The Penguin fish, or Penguin Tetras(I LOVE THOSE) get about three inches long and need a great deal more space(30-40 gallons, these are a MINIMUM size requirement for the fish, bigger is actually much better for them). If you want these kinds of fish, these two types together especially, you will want a forty+ gallon tank, long not tall, with 6-8 tetras and at least four or five of the catfish. All tetras must be kept in groups of five or more as a minimum, they can get very stressed and even aggressive or depressed without a proper group. 


Glowfish are actually Skirt tetras and Zebra Danios(the smaller stripey ones being the danios and the big wide-bodied ones are actually tetras) who have been tampered with to glow and be odd colors.

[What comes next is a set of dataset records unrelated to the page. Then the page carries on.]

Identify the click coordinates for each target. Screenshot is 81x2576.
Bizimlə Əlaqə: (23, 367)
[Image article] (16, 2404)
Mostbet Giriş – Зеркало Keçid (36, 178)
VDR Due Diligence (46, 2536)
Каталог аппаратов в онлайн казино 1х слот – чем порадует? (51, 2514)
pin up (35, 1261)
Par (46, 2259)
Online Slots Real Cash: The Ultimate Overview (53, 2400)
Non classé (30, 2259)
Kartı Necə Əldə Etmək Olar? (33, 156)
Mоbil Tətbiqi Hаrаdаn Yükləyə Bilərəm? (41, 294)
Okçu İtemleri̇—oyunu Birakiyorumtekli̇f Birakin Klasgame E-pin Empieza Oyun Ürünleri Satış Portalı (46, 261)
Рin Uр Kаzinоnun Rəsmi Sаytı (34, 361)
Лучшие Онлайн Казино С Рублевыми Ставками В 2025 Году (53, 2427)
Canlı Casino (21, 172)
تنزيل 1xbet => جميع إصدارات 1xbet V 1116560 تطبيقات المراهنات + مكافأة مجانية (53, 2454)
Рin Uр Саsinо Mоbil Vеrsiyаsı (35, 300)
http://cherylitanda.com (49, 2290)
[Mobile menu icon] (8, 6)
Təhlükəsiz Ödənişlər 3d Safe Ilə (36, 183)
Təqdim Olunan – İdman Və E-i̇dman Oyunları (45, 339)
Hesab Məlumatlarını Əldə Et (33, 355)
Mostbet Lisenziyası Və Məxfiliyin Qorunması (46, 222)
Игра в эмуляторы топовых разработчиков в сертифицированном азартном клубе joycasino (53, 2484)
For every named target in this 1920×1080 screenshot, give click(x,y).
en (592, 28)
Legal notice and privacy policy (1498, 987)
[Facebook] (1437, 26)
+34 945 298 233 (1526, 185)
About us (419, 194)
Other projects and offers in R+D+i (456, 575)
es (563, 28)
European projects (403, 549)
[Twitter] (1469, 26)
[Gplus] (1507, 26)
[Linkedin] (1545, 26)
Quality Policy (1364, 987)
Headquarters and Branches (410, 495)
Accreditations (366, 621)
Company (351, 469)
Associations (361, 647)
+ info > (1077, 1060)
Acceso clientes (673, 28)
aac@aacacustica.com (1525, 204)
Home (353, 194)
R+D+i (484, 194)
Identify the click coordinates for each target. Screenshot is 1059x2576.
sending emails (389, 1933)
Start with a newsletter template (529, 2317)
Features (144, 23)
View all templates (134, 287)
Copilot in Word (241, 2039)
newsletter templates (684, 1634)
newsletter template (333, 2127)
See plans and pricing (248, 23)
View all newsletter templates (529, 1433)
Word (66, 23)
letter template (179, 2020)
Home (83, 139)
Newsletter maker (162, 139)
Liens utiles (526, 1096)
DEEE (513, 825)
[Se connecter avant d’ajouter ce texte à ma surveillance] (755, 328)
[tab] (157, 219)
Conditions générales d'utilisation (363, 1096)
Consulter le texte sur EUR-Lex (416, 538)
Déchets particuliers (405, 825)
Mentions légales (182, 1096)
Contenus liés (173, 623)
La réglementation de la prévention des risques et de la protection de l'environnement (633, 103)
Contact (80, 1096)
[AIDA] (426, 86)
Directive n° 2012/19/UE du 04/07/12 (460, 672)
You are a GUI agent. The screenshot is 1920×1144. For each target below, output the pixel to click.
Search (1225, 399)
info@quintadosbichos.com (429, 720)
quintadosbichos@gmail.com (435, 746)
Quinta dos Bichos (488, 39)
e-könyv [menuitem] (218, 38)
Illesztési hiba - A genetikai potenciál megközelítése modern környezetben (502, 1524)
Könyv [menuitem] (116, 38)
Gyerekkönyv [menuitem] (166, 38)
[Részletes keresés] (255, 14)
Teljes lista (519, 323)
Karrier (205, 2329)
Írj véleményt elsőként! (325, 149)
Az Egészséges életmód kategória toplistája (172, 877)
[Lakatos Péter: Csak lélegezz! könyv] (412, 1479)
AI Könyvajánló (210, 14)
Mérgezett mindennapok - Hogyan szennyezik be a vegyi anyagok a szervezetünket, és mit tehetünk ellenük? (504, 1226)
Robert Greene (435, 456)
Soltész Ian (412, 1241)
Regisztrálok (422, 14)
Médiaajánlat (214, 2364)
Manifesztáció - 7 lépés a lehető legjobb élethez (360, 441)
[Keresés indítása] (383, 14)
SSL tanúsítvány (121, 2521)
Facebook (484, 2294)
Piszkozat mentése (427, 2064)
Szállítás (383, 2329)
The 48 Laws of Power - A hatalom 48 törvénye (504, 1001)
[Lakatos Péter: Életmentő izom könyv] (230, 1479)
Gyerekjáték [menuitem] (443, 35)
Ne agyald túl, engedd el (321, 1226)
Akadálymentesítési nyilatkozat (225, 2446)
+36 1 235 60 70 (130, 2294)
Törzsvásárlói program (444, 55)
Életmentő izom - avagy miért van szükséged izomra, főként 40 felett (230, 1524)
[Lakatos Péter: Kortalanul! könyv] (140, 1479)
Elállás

They can't be in tanks smaller than 20 gallons, long not tall, and need groups of five. 

That said, the REASON they sell those tiny tanks, is to make a profit. Sure, some of them look gorgeous and are costly...but they're really just fancy bowls no good for anything but keeping maybe a few plants, snails...not the best for fish, and shrimp is also pushing it a bit, but set up right with a lot of work and experience, some have pulled off smaller tanks with shrimp. Anything under five gallons shouldn't really have fish, five gallons can only hold a single betta and maybe a few cherry shrimp or snails...Sometimes Endlers Guppies can fit in there in a small group of four or so.


The other thing is: You want to research the nitrogen cycle. A week is not long enough to cycle a tank...not that a tank that small can cycle, since it really can't....if it's not fully cycled, it will poison your fish slowly and either destroy their immune systems or flat out kill them. It takes 4-8+ weeks if done properly, you can't just set it up and let it run without doing anything for that time, you have to add in an ammonia source to start it in the first place, test the water, do often water changes, and test away until it's stable. 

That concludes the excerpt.